Late summer rain lashed against the reinforced glass in front of him, as flashes of lightning briefly illuminated the golden Prometheus insignia that bore the Greek titan that had inspired the creation of the Collective, on the wall behind.

At the center of the room, a holographic projection came to life. A woman’s form appeared in a grainy blue light. Her posture was stiff and professional but the subtle tremor in her voice betrayed her facade.

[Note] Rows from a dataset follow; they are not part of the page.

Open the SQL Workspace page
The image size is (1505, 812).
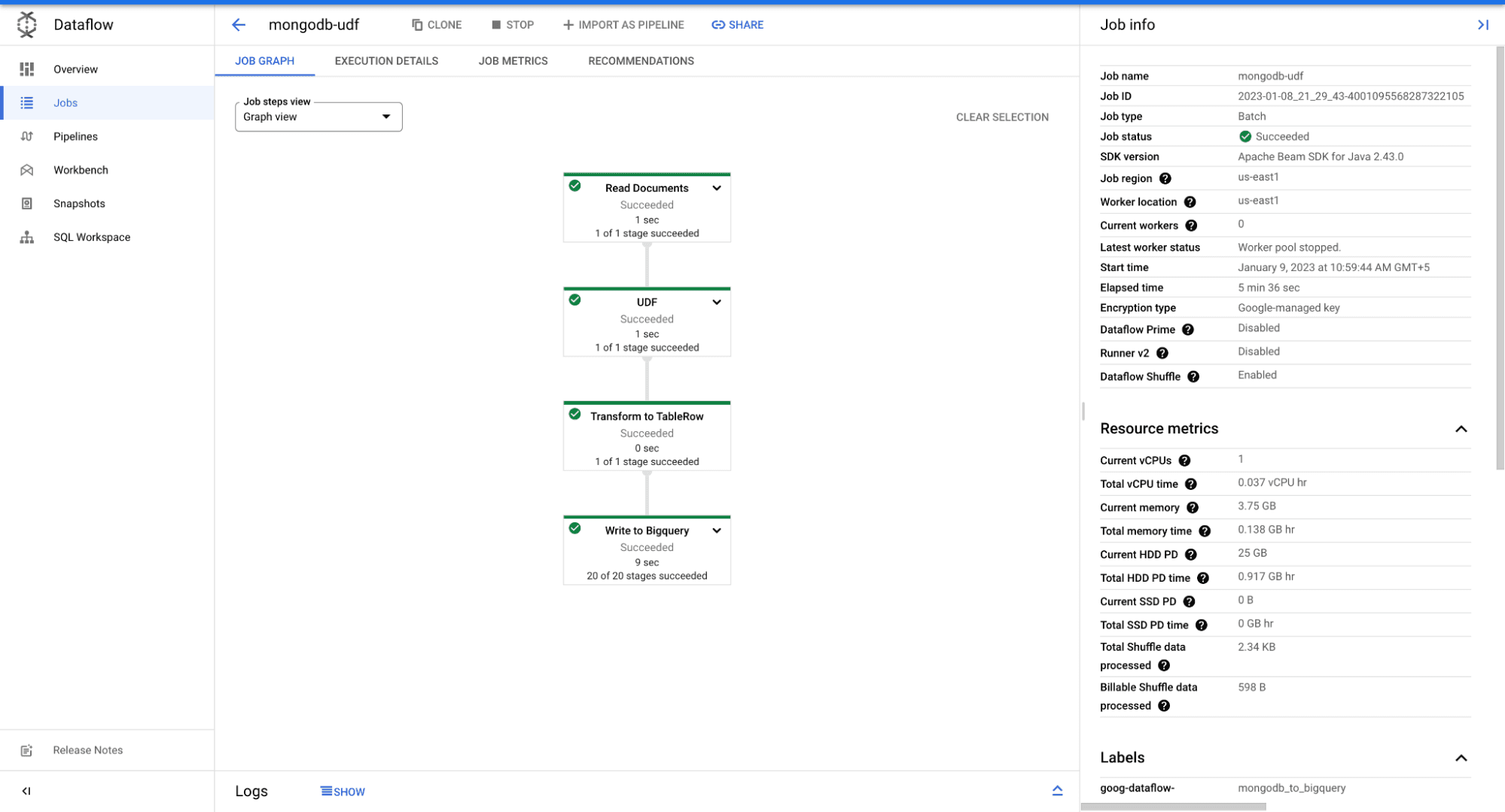point(91,237)
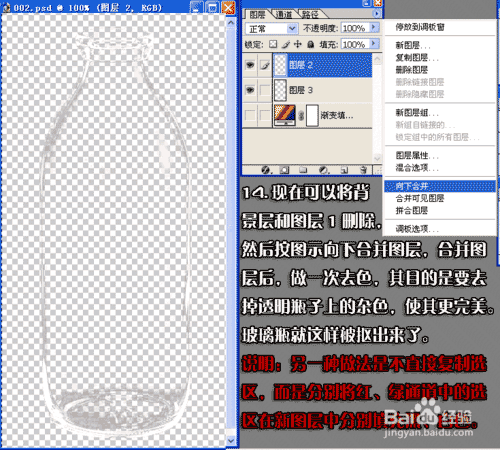500x450 pixels.
Task: Hide layer 图层 2 with eye icon
Action: [250, 65]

“Sir,” she began, the audio glitching slightly. “We’ve confirmed it. Sergeant Ramirez and Dr. Castillo escaped from AZ-7 sometime after 2200 hours. Their tracking seems to have been disabled just outside the city perimeter. There’s been no transmission since.”

The director didn’t answer. Instead, he leaned back in his chair, tightening his grasp on the half empty glass of bourbon he’d already filled twice. He looked at his warped reflection on the surface of the desk.

“And the others?” he asked.

The hologram fluttered and then stilled. “Cipher Williams, Myra Lopez, and the boy are still unaccounted for. But based on their movement patterns and the proximity data, it’s safe to assume they’re all together.”

For a moment, there was silence. Then, in a violent motion, the director stood, sending his chair flying backward.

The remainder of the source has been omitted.